-- Extract to read --
■ ■ ■ ■ ■ ■ ■
As LDOs do not rely on a switching operation in their power conversion they are significantly less noisy than buck and boost regulators. However, the downside is that using a MOSFET operating in its linear mode for conversion results in comparatively higher power losses.
Figure 8 showcases the internal architecture of a typical LDO, the ST LDLN050.
Figure 8 - The internal functional block diagram of the fixed output version of the ST LDLN050 500 mA low dropout linear regulator (source ST)
The LDLN050 accommodates an input voltage range of 2.7 V to 6.5 V and offers an adjustable output voltage from 1.25 V to 6 V. It can deliver a regulated, low noise supply to a load up to 500 mA. Packaged in a standard industrial DFN8 footprint measuring 3 mm x 3 mm, the LDLN050 is ideal for supplying any circuit that is sensitive to noise, such as analog to digital converters, signal conditioning analog front-ends, and microcontrollers. The LDLN050, with its low power characteristics, typically 48 µA, suits use in battery-powered applications.
Overload protection
Protecting a circuit from experiencing excessive current flows and other overload conditions is essential for any design. Fuses have been utilised for decades but suffer from their inability to be reset manually. Poly fuses initially solved this issue by resetting automatically after some time but suffer from the fact that their resistance increases every time they are triggered, which in turn can cause a significant voltage drop on the bus they are meant to protect.
Programmable electronic fuses are becoming a far more convenient and popular method of integrating protection into a design. An example is the ST STEF01, an 8 V to 48 V fully programmable universal electronic fuse (e-Fuse) - see Figure 9. The STEF01 offers far more capabilities than a conventional fuse. In addition to monitoring output current for overload conditions, it can also detect overvoltage situations, which, if detected, results in the output current being limited to a safe value as configured by the application. If the overload condition continues, the e-Fuse isolates the load from the supply. The e-Fuse can be reset from a microcontroller host or set into an auto-retry mode. In addition to the STEF01's programmable overcurrent and overvoltage monitoring capabilities, it also features a thermal protection function and an adjustable soft-start time, and furthermore its performance is not affected by repeated trigger events.
■ ■ ■ ■ ■ ■ ■
-- Data section --
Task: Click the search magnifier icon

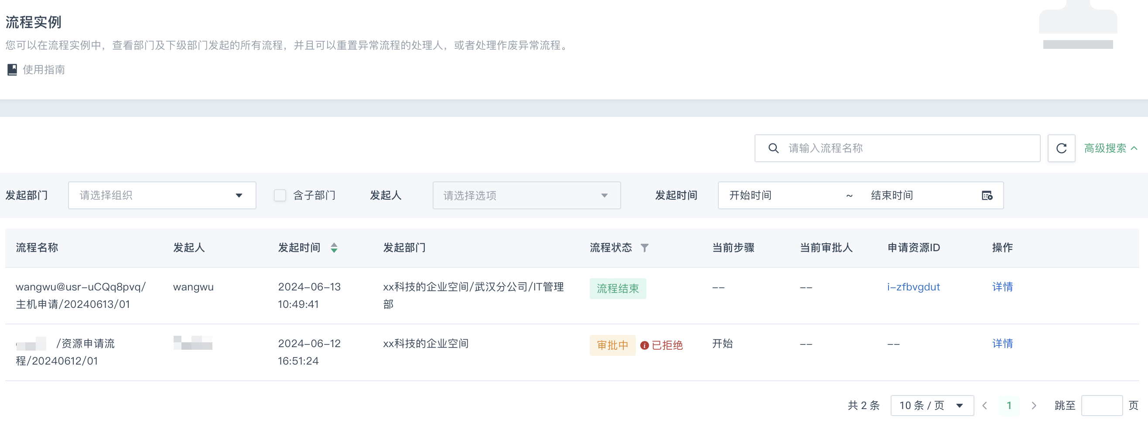Action: [x=773, y=148]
■ ■ ■ ■ ■ ■ ■
-- Directions --
1 > Answer these questions from the text on regulators and fuses:
(a) What input voltage range does the LDLN050 accept?
(b) What happens to a poly fuse's resistance each time it is triggered?
(c) What voltage range does the STEF01 cover?
2 > State whether each statement agrees with the text on regulators and fuses, and back each answer with the deciding words from it:
(a) LDOs are noisier than buck and boost regulators.
(b) The LDLN050 can supply a load of up to 500 mA.
(c) Repeated trigger events degrade the STEF01's performance.
3 > Print the part of the text on regulators and fuses starting at "Overload protection" and ending at "meant to protect.".
The listing has no connection to the text on regulators and fuses.

-- Outputs by task --
1 >
(a) 2.7 V to 6.5 V
(b) It increases.
(c) 8 V to 48 V

2 >
(a) No: "they are significantly less noisy than buck and boost regulators"
(b) Yes: "It can deliver a regulated, low noise supply to a load up to 500 mA."
(c) No: "its performance is not affected by repeated trigger events"

3 >
Overload protection
Protecting a circuit from experiencing excessive current flows and other overload conditions is essential for any design. Fuses have been utilised for decades but suffer from their inability to be reset manually. Poly fuses initially solved this issue by resetting automatically after some time but suffer from the fact that their resistance increases every time they are triggered, which in turn can cause a significant voltage drop on the bus they are meant to protect.